Alexis Tsipras, who remains the prime minister of Greece, distills the content of the book in his foreward to it.
The Destruction of Independent Societies
Until 2008, Greece for some 15 years experienced economic growth. The growth was flawed, as it was characterized by large but untaxed profits gained by the rich, theft of public money, and over-indebtedness and rising unemployment among the poor.
However, the bank losses of 2008, created by unregulated speculation were transferred to national governments, and thus to the societies governed. Development collapsed, Greece was unable to borrow, and became dependent upon the IMF and the European bank. The IMF, the European Union, and the European Central Bank imposed upon Greece a severe austerity programme, which included destructive taxation, large reductions in public spending, elimination of collective agreements, destruction of the welfare state (especially in health, education, and social security), and privatization of essential public needs, such as water and energy.
Austerity has deepened the social crisis, for its intent is to remove the social contract in the interest of uncontrolled market speculation favoured by banks and multinational corporations, and which promotes Germany to the detriment of the Union, and where, in the eurozone, member states no longer have the right to manage their own finances. The central institutions of the European Union have the right to intervene fiscally with policies whose impact is the decline of schools, nurseries, universities, hospitals, and social programmes. Similar situations have emerged in Spain, Portugal, and Italy.
The end of this neoliberal, innately aggressive capitalism, with its unconditional and undisciplined domination of capital, and unheeding of democracy, the needs of hapless societies, and the protection of the environment, approaches.
The speculation of financial capital must cease, and the real economy must be freed from the logic of profit. The morality of the economy must be replaced by the morality of politics and democracy. This requires the active participation of the masses, at all levels, in politics to eliminate the control by the ruling elite.
The principal authors, Slavoj Žižek and Srećko Horvat, give several important elaborations.
Markets do not have feelings; people do.
Financial debt is virtual money; natural resource debt is real depletion. In both instances, the future is mortgaged, the former as the imprisonment of people’s time, the latter as environmental destruction; the one destroys the liberty of the individual, the second destroys the planet.
Banking, in other words, stores both time past and time future. Horvat formulates it this way: “If our future is sold, then there is no future at all.” This is not only a financial construct, but also a theological one. If Christians are born in sin, and Christ’s death a debt for the redemption of this sin, then the Christian’s future can never be free because his sin cannot be redeemed in this mortal life.
One of the public responses to this enslavement is protest. But the protest takes more than one form. In its pursuit of freeing democracy, it protests the rich and the institutions that protect the rich, and the electoral vote that allows only for a choice between two undesirable conditions; and, in its pursuit of abundance, its xenophobia, which is rooted in ignorance, protests the presence of newcomers, minorities, and any who differ in any way from the majority. The former is resisted by demagogues, whether political of religious, the latter fed upon by demagogues, whether political or religious. Both seek a change of government.
Furthermore, protest and upheaval can occur, and does occur, in proximity to places of peace and comfort; what Stefan Zweig termed parallel worlds. The book gives as examples the modern plight of the migrants contrasted with life in western Europe, and the historical plight during World War Two of Jews contrasted with Gentile, Aryan life in Berlin and Vienna. It also recalls G.K. Chesterton’s articulation that those who fight the enemy in the name of freedom and humanity invariably move towards removing freedom and humanity in order to fight the enemy. Chesterton was referring to the constraints imposed by religion, but a contemporary parallel is the reduction of personal liberty in the fight against an undefined terrorism; in which, moreover, religious zealots in seeking to uproot secular culture abandon their own religious credentials.

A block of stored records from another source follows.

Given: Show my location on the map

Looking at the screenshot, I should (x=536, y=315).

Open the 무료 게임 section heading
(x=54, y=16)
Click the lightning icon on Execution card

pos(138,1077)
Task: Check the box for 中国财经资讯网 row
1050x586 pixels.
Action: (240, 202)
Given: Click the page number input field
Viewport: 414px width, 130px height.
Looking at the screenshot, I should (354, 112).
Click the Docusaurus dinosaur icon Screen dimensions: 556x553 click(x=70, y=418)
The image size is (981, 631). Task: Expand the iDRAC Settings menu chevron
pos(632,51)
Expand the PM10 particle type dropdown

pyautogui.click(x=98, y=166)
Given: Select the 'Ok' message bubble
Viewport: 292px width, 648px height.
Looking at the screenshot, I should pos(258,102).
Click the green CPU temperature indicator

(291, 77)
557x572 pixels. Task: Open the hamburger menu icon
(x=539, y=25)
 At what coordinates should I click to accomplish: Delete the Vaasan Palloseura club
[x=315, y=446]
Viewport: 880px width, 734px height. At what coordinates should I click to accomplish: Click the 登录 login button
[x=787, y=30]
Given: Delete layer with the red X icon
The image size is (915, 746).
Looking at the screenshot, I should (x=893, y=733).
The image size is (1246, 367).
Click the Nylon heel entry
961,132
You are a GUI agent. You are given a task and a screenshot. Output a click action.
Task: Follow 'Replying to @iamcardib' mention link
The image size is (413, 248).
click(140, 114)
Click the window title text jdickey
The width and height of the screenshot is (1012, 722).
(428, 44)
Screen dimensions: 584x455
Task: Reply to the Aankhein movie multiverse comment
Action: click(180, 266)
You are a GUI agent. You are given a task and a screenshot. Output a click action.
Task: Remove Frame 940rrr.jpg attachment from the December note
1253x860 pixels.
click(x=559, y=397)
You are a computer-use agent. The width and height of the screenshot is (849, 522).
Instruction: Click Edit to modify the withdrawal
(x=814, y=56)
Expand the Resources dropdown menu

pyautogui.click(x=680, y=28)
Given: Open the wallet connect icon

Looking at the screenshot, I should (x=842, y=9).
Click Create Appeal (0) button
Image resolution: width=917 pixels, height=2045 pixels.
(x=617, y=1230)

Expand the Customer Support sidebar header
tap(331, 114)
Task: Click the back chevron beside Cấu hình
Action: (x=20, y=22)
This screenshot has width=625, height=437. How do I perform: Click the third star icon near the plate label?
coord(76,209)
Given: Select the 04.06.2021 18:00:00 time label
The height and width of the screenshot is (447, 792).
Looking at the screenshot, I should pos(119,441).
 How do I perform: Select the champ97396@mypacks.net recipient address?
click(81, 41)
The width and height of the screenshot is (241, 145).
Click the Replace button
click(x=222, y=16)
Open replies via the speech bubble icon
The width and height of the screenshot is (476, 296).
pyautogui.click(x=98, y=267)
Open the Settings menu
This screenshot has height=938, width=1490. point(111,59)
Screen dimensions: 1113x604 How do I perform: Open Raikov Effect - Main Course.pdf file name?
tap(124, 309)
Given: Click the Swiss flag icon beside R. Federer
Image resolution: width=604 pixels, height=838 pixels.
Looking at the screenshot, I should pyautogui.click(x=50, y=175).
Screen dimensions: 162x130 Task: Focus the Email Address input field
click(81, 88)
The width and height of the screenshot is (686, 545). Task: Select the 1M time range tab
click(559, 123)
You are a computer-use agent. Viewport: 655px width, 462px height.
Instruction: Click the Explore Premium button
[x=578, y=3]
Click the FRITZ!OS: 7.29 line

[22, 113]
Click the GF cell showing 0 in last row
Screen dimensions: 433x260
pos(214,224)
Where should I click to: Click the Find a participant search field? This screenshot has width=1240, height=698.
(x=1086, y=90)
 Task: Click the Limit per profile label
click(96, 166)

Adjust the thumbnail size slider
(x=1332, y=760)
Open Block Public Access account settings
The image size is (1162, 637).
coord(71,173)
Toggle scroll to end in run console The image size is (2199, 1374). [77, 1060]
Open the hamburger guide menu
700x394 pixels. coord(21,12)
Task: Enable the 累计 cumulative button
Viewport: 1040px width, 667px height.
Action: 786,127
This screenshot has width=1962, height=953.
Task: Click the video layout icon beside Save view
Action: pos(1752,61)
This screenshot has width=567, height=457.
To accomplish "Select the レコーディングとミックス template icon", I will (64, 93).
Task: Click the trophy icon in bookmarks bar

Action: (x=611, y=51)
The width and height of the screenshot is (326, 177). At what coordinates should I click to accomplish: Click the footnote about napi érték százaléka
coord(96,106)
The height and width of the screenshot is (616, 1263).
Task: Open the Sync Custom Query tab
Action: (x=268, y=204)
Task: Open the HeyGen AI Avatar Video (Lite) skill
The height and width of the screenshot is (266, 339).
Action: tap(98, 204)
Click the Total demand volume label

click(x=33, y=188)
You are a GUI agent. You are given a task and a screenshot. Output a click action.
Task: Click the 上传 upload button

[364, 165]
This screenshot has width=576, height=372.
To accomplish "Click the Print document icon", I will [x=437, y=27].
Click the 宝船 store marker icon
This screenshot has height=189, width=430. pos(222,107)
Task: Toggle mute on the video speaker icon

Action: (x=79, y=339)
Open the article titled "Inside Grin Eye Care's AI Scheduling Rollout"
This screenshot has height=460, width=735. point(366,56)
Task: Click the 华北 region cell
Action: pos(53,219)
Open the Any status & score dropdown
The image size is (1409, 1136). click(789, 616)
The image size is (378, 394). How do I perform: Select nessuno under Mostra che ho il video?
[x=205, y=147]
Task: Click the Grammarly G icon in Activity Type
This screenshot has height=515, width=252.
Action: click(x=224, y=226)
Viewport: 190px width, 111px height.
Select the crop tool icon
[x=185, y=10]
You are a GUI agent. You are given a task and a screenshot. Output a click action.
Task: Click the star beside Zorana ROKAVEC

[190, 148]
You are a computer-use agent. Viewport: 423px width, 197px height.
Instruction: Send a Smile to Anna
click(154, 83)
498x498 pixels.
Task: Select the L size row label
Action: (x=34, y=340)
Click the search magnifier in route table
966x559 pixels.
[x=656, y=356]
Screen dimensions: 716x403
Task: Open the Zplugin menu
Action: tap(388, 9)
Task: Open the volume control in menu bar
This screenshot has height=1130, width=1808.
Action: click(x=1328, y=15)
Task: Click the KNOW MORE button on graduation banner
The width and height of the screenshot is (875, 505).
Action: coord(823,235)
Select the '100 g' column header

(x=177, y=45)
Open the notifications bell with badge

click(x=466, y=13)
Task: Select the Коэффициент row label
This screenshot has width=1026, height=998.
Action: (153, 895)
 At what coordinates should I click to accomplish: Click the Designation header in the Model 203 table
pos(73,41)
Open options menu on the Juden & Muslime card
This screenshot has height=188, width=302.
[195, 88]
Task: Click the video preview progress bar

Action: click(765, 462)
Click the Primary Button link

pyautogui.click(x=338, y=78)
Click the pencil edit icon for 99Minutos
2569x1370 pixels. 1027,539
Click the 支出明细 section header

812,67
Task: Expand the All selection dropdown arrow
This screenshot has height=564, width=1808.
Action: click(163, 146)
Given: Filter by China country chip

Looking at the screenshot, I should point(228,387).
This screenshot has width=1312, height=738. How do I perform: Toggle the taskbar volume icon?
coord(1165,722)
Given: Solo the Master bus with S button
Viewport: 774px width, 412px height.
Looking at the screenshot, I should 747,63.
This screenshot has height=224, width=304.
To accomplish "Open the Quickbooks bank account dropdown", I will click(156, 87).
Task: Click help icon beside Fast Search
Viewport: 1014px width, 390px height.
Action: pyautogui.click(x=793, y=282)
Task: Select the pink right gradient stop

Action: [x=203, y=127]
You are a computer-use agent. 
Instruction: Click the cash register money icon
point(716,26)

Horvat concludes the book, elegantly, by writing “we are the Godot we have been waiting for.”
Slavoj Žižek, in one of these essays, discusses the contradiction between retaining the old that was Europe with the new that is Europe technologically emergent. He takes as a his point of departure, a not entirely metaphorical commentary on the fourth movement of Beethoven’s Ninth Symphony, and how the ode to joy is compromised by the entry of the Turkish march at bar 331. Or, perhaps, how Beethoven deliberately, by this Janissary march, turns the sentiment of the ode upon itself to reveal its essential falsehood as a nostrum for humanity’s militant essence of disintegration that cannot be overcome.
This is not only of interest as political discourse but also represents the possibility that Beethoven’s fourth movement is not a response to the symphony’s preceding three movements but a confirmation of the intractable turmoil that is concentrated between the two themes, the harmonic porosity, and the persistent tread of the coda (that Stravinsky thought simplistic and unworthy of Beethoven) of the first.